Law of Substitution or Equi-Marginal Utility – Definition, Significance and Criticisms

The law of substitution is also known as the law of equi-marginal utility or the law of maximum satisfaction. This law was first developed by H.H Gossen. Therefore, this law is also known as second law of Gossen. Prof. Marshall has developed and given the present shape of this law. This law states that in order to get maximum satisfaction, a consumer should spend his limited income on different commodities in such a way that the last dollar spent on each commodity yield him equal marginal utility.

The law of substitution is also known as “The Law Of Maximum Satisfaction” because the consumer can maximize his/her satisfaction by spending income in accordance with this law. It is called “The Law Of Substitution” because the consumer will go on substituting one commodity with higher marginal utility for another commodity with lower marginal utility till the marginal utility of each commodity is equal. Suppose, there are two commodities X and Y on which a consumer has to spend a given income. If he finds that the marginal utility of commodity X is higher than the marginal utility of commodity Y, he will substitute the former for the latter till their marginal utilities are equalized.

Significance of The Law of Substitution

The law of substitution is of great practical importance in economics which are given below:

  1. Basis of Consumption: Consumer is assumed to be rational. He always tries to maximize his utility subject to budget constraint. The law of substitution helps every consumer to maximize his utility by equalizing the marginal utilities obtained from different commodities.
  2. Important in the Field of Production: The law of substitution is also of great importance in the field of production. The producer has to use several factors of production in order to maximize net profit.
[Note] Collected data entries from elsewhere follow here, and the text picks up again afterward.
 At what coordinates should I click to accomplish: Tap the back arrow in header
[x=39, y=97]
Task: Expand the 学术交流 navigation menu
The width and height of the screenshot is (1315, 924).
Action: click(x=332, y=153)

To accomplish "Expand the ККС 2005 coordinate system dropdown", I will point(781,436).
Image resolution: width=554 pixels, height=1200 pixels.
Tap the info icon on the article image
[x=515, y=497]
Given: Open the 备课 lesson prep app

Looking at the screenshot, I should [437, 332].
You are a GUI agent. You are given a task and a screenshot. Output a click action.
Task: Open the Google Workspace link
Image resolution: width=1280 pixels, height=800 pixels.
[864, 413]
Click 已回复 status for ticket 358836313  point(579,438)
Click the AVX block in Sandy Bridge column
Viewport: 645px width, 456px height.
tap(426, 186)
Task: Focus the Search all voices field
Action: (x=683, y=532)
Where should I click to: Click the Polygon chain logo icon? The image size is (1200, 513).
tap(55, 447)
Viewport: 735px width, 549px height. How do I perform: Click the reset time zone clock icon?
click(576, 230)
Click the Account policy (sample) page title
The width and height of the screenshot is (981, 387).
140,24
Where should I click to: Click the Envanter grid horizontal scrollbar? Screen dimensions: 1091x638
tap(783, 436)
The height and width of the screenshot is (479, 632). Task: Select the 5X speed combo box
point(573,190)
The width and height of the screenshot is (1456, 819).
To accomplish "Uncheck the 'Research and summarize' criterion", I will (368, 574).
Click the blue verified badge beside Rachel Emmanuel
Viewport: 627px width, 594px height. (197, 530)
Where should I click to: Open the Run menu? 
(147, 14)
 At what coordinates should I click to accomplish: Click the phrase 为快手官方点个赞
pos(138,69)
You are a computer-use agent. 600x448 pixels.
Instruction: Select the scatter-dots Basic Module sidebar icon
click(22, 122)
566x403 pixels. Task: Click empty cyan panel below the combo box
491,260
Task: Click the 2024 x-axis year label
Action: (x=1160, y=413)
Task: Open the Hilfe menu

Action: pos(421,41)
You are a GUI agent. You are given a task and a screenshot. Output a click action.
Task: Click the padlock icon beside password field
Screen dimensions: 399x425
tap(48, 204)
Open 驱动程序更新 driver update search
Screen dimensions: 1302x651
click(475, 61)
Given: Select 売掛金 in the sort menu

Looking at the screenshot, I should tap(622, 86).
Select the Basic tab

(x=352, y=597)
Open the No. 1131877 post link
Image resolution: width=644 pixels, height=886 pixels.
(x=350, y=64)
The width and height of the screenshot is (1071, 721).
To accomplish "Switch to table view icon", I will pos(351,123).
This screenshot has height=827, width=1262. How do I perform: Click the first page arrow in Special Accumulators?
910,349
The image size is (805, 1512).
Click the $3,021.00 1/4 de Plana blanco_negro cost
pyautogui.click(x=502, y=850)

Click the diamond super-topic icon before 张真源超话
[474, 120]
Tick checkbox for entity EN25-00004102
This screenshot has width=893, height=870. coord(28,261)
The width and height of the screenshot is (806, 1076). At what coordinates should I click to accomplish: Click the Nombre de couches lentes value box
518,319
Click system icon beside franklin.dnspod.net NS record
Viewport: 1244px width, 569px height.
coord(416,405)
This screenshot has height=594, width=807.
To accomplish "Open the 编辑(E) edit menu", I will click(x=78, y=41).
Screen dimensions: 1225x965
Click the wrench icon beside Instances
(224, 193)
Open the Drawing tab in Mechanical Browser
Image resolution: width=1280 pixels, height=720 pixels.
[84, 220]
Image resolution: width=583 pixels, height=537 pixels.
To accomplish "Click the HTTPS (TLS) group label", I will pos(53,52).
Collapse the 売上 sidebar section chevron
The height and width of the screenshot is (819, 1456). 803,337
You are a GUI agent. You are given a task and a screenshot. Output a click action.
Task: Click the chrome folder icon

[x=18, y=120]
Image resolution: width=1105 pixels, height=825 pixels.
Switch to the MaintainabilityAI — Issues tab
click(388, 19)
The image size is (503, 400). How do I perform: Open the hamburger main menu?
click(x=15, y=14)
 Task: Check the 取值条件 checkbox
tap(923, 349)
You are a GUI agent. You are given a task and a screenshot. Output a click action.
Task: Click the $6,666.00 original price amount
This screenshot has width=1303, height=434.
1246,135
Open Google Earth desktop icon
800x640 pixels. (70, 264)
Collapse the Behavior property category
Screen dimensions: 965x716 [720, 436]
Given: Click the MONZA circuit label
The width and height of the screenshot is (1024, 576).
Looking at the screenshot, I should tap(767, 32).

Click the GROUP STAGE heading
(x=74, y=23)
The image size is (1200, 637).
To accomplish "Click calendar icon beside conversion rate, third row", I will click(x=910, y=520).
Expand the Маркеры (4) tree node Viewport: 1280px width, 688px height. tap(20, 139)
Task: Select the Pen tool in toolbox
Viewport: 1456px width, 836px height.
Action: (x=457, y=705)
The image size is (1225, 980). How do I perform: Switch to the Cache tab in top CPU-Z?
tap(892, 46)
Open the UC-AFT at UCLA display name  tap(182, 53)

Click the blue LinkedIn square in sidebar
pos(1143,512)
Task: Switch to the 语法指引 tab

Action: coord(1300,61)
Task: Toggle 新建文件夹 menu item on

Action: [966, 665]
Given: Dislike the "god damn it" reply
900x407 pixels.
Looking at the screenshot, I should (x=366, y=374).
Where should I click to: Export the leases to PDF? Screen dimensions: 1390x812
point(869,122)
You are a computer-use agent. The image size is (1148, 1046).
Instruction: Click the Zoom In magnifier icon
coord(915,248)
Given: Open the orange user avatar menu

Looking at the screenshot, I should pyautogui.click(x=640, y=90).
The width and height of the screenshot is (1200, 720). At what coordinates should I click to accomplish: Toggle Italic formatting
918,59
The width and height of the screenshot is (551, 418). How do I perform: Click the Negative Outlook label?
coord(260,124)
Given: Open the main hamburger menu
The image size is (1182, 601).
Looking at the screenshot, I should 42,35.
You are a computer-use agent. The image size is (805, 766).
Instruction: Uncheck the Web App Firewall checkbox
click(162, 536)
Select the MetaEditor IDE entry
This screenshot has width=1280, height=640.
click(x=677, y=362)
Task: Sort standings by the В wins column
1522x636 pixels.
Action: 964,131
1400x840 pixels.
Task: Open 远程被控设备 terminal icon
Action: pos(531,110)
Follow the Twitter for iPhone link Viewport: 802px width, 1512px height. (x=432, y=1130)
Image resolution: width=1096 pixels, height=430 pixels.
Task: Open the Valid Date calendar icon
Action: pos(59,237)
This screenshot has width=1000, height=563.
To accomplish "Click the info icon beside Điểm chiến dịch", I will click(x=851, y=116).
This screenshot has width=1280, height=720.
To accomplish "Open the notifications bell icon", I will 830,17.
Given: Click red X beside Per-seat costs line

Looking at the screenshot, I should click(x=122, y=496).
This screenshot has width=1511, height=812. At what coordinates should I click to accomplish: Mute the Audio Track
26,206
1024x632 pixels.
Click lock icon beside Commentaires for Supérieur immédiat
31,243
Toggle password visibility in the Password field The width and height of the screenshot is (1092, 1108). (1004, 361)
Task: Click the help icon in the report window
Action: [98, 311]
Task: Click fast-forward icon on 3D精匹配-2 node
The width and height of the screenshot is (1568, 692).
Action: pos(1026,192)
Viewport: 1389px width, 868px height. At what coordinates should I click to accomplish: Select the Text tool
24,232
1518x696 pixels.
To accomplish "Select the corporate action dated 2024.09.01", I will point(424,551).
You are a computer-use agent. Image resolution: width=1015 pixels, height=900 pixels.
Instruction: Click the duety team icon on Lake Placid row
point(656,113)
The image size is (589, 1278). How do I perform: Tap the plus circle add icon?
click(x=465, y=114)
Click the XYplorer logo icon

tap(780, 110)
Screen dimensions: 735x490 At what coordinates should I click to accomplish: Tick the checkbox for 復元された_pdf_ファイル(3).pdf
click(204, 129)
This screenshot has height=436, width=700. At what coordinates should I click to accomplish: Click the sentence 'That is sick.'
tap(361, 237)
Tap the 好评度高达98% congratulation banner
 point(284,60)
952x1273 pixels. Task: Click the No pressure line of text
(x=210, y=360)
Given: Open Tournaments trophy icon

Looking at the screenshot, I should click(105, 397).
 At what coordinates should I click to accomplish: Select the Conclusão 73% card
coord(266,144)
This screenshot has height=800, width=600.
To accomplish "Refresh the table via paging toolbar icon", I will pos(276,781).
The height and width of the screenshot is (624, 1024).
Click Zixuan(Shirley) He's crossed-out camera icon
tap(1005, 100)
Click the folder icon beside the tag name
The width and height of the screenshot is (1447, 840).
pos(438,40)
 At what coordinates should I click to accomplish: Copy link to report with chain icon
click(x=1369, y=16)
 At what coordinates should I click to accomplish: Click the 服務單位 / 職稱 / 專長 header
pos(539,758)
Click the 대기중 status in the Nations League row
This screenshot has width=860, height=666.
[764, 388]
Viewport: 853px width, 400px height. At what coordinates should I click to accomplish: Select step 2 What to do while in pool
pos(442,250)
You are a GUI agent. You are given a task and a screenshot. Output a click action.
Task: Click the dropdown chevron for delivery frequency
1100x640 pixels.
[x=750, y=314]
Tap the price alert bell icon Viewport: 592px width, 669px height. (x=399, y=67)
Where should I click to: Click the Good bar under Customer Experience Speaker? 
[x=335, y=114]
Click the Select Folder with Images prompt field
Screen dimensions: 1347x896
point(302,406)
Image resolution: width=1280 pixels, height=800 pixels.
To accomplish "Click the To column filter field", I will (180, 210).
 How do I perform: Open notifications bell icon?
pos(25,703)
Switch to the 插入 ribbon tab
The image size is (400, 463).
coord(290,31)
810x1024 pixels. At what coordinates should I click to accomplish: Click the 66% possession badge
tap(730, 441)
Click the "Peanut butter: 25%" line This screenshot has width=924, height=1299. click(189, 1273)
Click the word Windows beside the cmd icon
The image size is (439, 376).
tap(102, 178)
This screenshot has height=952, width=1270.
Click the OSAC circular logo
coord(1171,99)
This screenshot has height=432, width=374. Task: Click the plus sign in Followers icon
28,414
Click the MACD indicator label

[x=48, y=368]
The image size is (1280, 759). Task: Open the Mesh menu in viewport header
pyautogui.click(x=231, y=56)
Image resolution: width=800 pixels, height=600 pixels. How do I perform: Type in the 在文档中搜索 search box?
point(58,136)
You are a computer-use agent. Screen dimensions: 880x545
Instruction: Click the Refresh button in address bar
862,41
For this purpose, he will substitutes one factor for another till their marginal productivity are made the same. For example, if the marginal productivity of one factor say labor, is greater than that of capital, he may substitute labor for capital. In this way, he will be able to maximize his profit.
  3. Important in the Field of Exchange: This law of substitution also applies in exchange, because exchange is nothing but the principle of substitution itself. When we sell a commodity say, sugar, we get money. With this money we buy another commodity, say, wheat.Therefore, we have really substituted sugar for wheat. We continue to substitute one factor for the other till their marginal returns from all factors are equalized.
  4. Importance in Distribution: In the distribution, we are concerned with the determination of rewards of the various factors of production, i.e. determination of rent, wages, interest and profit.The use of each factors of production is pushed by the firm to a point where marginal productivity of one factor is equal of other factor’s marginal productivity. The law of substitute helps to equalize their marginal productivity.
  5. Importance in Public Finance: The law of substitution is also applies in public finance. Government must try to maximize welfare of the community. For this, the government must down all wasteful expenditure where the return is not proportionate and instead divert the resources on more productive sector.
  6. Price Determination: The principle of substitution is also applicable in the determination of prices when a commodity becomes scarce and its price becomes high. In order to bring its price down, we start substituting an abundant commodity for it, its scarcity will end.

Limitations of The Law of Substitution

The law of substitution has several limitations as follows:

  1. Ignorance of Consumer: If the consumer is ignorant or blindly follows custom or fashion, he will make a wrong use of money. Due to his ignorance, he may not be aware of other more alternatives. In this case no substitution takes place and this law does not apply.
  2. Commodities Indivisible: The law of substitution is based on the assumption that commodities are divisible and substituable. This is an unrealistic assumption. Though commodities may be divided according to the convenience of the consumer, it is not possible to divide all commodities in small units. There are certain commodities like fan or a radio which cannot be used in case of the indivisible commodities.
  3. Utility not Measurable: This principle of maximum satisfaction is based on the unrealistic assumption of the cardinal measurement of utility and the constancy of the marginal utility of money.
  4. Customs and Fashion: Sometimes people are slave of customs or fashion and they are unable to become rational.Without being rational a consumer cannot substitute one thing for another. This is another limitation of this law.
  5. Unlimited Resources: The law of substitution has no place when the resources are unlimited as in the case of free gift of nature. In such cases, there is no need to re-arrange expenditure because they can be used without any cost.
  6. Choice Uncertain: The alternatives open to the consumer also assumed to be certain. But consumer choices are uncertain and even risky. In fact, it is expected utilities that determine consumer’s choices of the various combinations he can buy with a given money income.